Komendant Główny Policji potwierdza informacje reporterów RMF FM o zmniejszeniu liczby policyjnych etatów o trzy tysiące. To pierwsze takie cięcie od kilkunastu lat. Wcześniej Ministerstwo Spraw Wewnętrznych i Administracji zapewniało, że zmiany nie będą mieć wpływu ani na stan osobowy, ani na budżet policji. Andrzej Matejuk potwierdza jednak, że w przyszłości mogą pojawić się kłopoty.

Jak wyjaśnił w rozmowie z reporterem RMF FM Romanem Osicą komendant główny, od kilku lat w policji zatrudnionych jest fizycznie trochę mniej niż sto tysięcy osób. Reszta to tak zwane wakaty, czyli zagwarantowane, nieobsadzone miejsca. Problem w tym, że od zeszłego roku chętnych do pracy w policji jest coraz więcej, a wakatów nie będzie. Zatem szansą dla nowych będą jedynie odejścia starych policjantów. To nie jest jeszcze problem dzisiaj, ale to może być problem jutro. Dlatego będziemy usilnie prosić, aby taka sytuacja nie zaistniała w przyszłym roku - mówi Andrzej Matejuk:

To będzie jednak zależeć od posłów, a nie od szefa MSWiA, bo ustawę budżetową przegłosowują parlamentarzyści.
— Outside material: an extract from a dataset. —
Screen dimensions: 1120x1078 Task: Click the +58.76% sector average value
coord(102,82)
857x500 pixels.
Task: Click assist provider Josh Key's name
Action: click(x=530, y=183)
To rzecz niesłychana - komentuje natomiast zmiany Janusz Łabuz z małopolskiej policji. Od wielu lat liczba etatów policyjnych nie wzrasta. Zawsze są wakaty, bo te wakaty są sztucznie podtrzymywane. Teraz nowelizacja budżetu jak grom z jasnego nieba spadła - trzy tysiące etatów zostanie cofniętych od stycznia bieżącego roku. Policjantów będzie nominalnie mniej - zaznacza.

Nie będą przyjmowani nowi policjanci. Efekt już niedługo zobaczymy na ulicach. Nie będzie miał kto podjąć interwencji, ani ewentualnie patrolować rejonów - dodaje Łabuz. Z przewodniczącym związków zawodowych policji w Małopolsce rozmawiał reporter RMF FM Marek Balawajder. Posłuchaj rozmowy:

Policjanci już teraz nie przyjmują nikogo do służby, dopóki ktoś nie zwolni miejsca - odejdzie na emeryturę lub zostanie zwolniony. Te trzy tysiące wakatów to taki swoisty bufor, który zapewnia płynność pomiędzy policjantami szkolącymi się a tymi, którzy odchodzą. Gdy ten bufor zostanie obcięty, na miejsce policjanta, który wiemy, że za kilka miesięcy odejdzie, nie można przyjąć i szkolić nikogo nowego, dopóki on nie odejdzie - napisał w mailu na adres fakty@rmf.fm jeden z funkcjonariuszy.

Jak wyliczyli związkowcy, na jeden etat średnio policja dostawała z budżetu państwa około 4 tys. zł. Rocznie przy trzech tysiącach wakatów dawało to 145 milionów złotych. Te pieniądze nie były marnowane - trafiały do Komendy Głównej Policji i były przeznaczane na bieżącą działalność, np. zakup paliwa, materiały biurowe, opłaty czy nagrody za wyniki. Teraz tych pieniędzy zabraknie, co jeszcze bardziej pogorszy i tak fatalną sytuację finansową policji. Posłuchaj:

MSWIA: Nie ma żadnych osobowych zmian etatów w policji

MSWiA informuje, że nie ma żadnych osobowych zmian etatów w policji. 3000 wakatów zostało zamrożonych na początku roku w ramach czynionych przez wszystkie resorty oszczędności. (…) Teraz przy nowelizacji budżetu zostało to jedynie zapisane w projekcie nowelizacji ustawy - poinformowała rzeczniczka ministerstwa Wioletta Paprocka.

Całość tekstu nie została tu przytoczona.